Copy, from the material below, each line where "computer" shows up.
________________________
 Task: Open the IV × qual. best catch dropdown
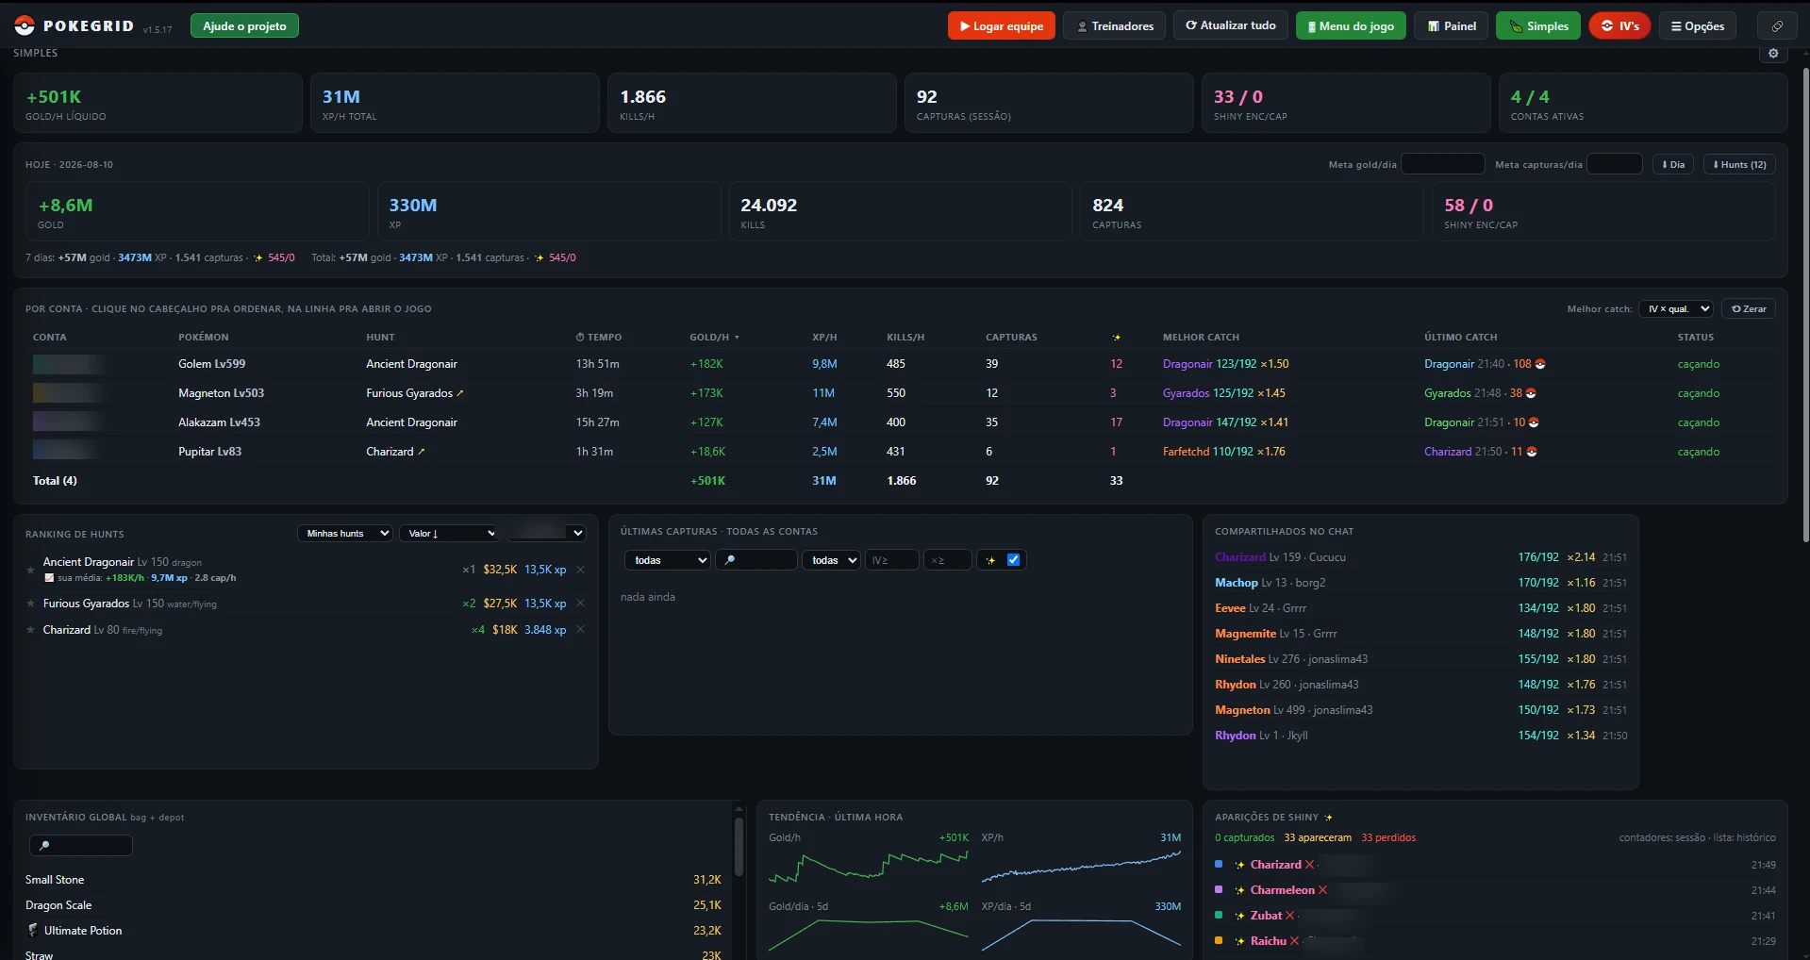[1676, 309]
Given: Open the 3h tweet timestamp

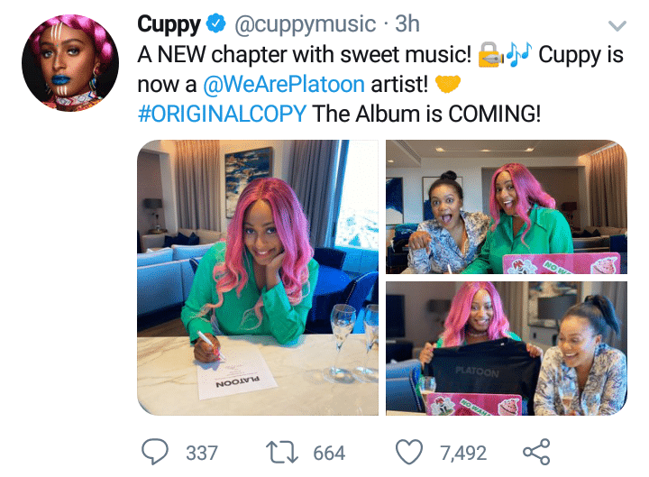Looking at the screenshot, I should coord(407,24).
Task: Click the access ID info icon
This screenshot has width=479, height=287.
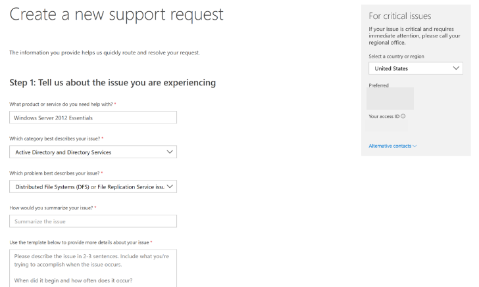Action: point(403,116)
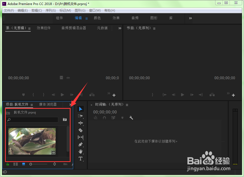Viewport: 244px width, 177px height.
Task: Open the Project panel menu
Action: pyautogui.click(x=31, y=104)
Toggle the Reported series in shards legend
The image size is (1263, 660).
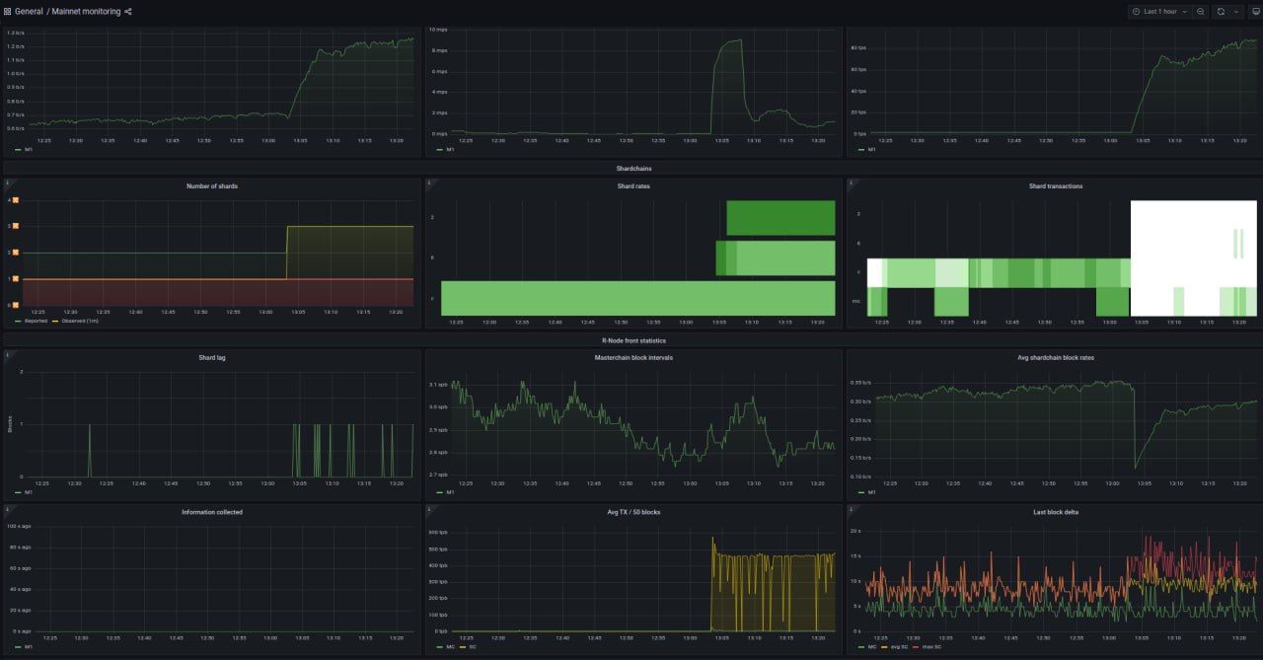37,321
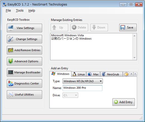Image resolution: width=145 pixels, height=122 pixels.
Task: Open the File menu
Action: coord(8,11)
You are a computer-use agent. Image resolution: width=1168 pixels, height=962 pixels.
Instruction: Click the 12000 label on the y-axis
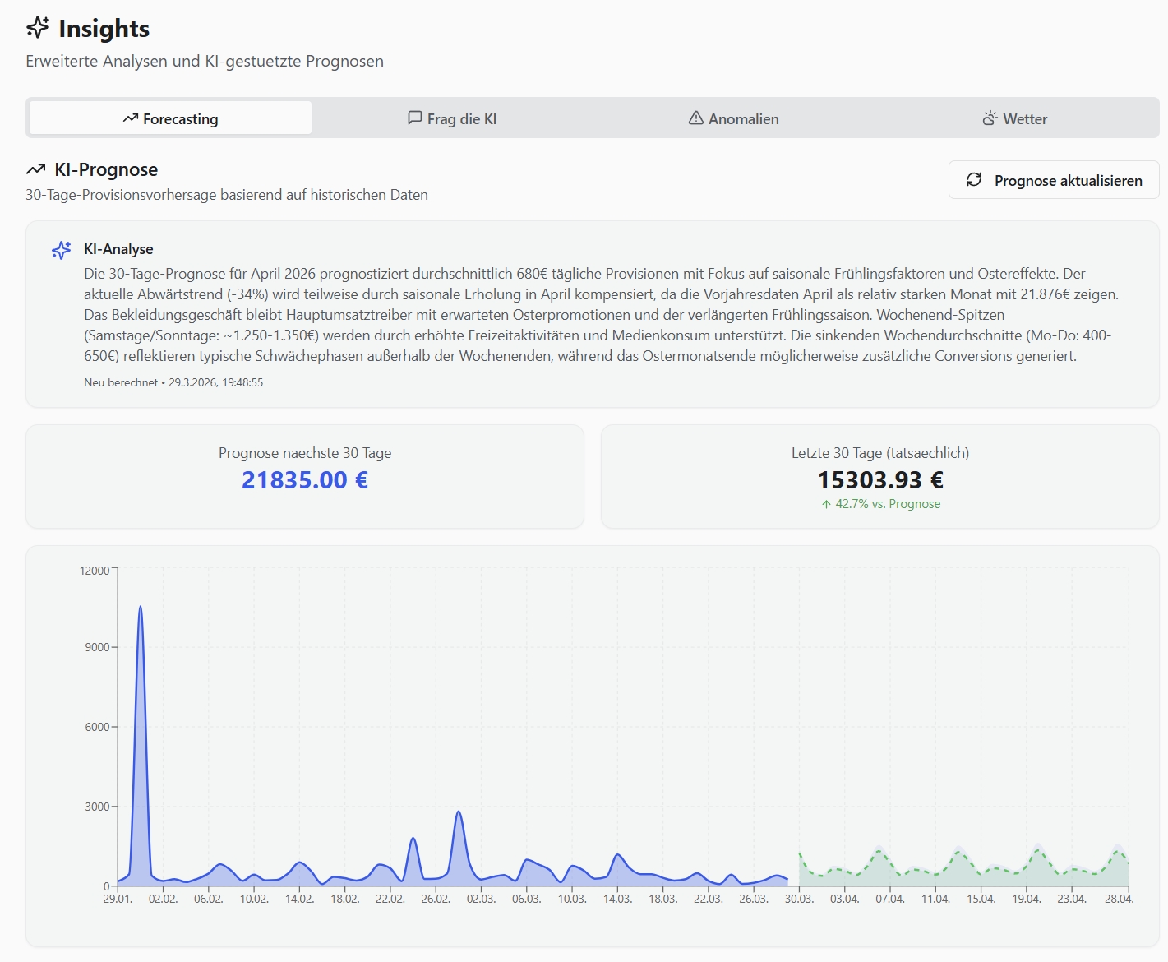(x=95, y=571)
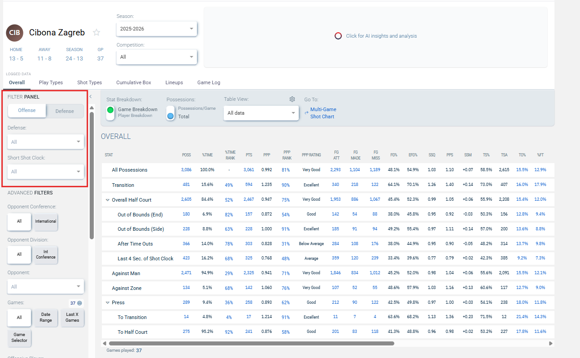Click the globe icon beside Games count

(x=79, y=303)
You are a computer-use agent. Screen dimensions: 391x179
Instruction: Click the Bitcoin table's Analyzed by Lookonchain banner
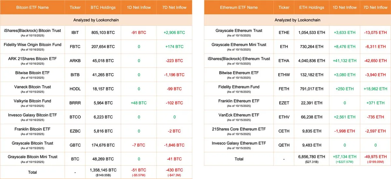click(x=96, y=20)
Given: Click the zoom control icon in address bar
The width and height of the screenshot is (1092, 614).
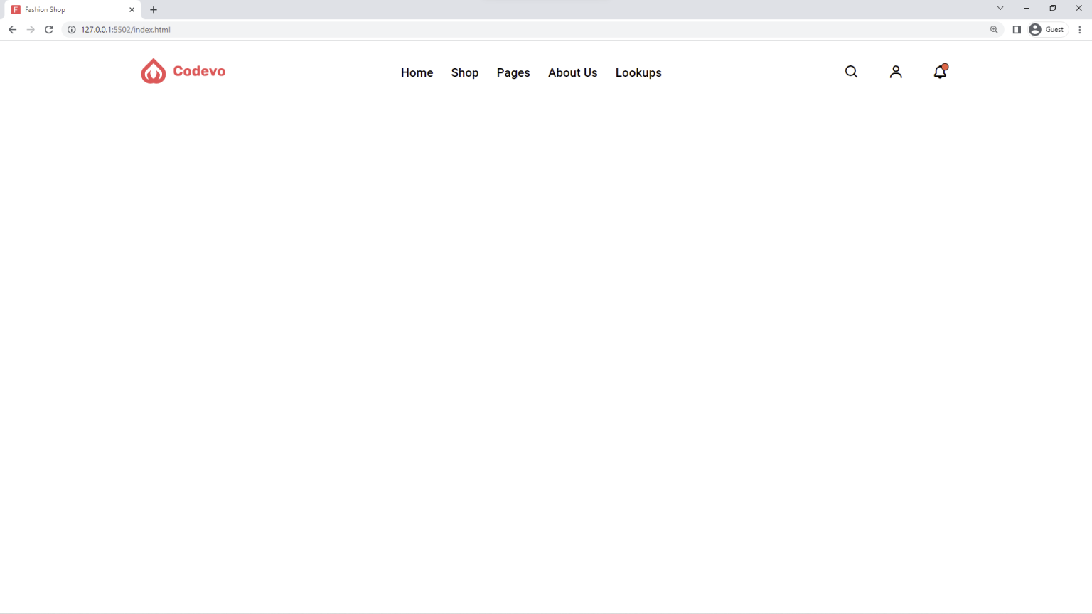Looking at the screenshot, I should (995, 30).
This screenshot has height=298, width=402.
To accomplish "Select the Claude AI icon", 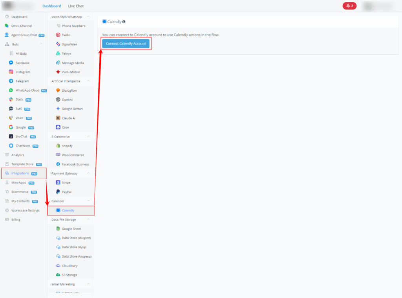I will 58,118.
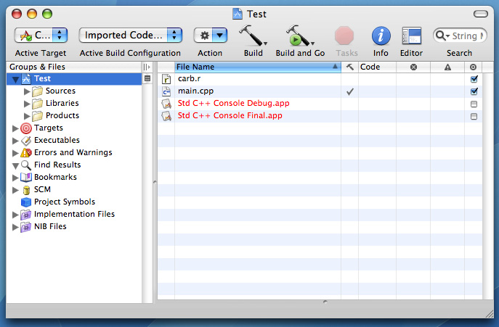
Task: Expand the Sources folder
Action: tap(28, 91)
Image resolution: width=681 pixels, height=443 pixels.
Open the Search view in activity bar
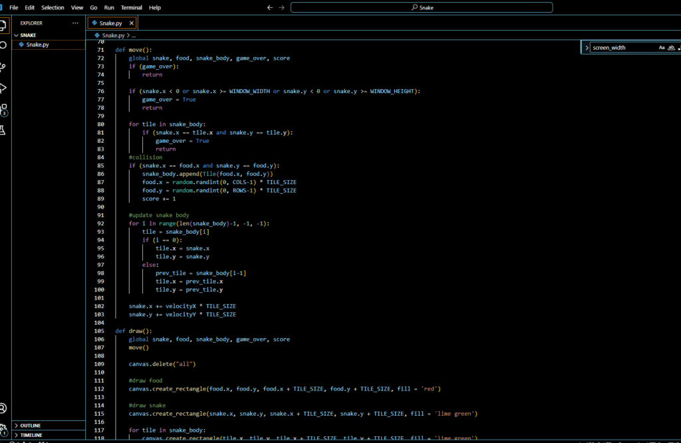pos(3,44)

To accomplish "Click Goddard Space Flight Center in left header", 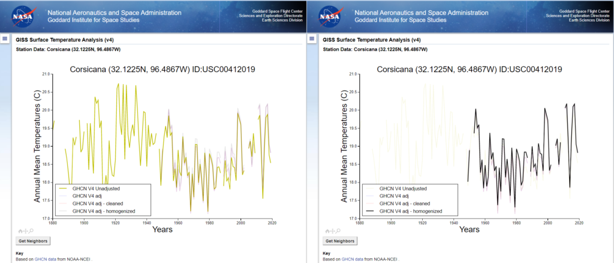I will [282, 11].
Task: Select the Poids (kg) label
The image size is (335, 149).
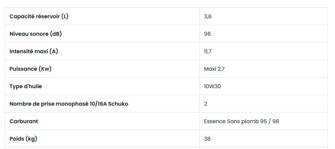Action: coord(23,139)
________________________
### Written answer
You are a computer-use agent. Image resolution: width=1168 pixels, height=962 pixels.
You are a computer-use agent. Screen dimensions: 391x179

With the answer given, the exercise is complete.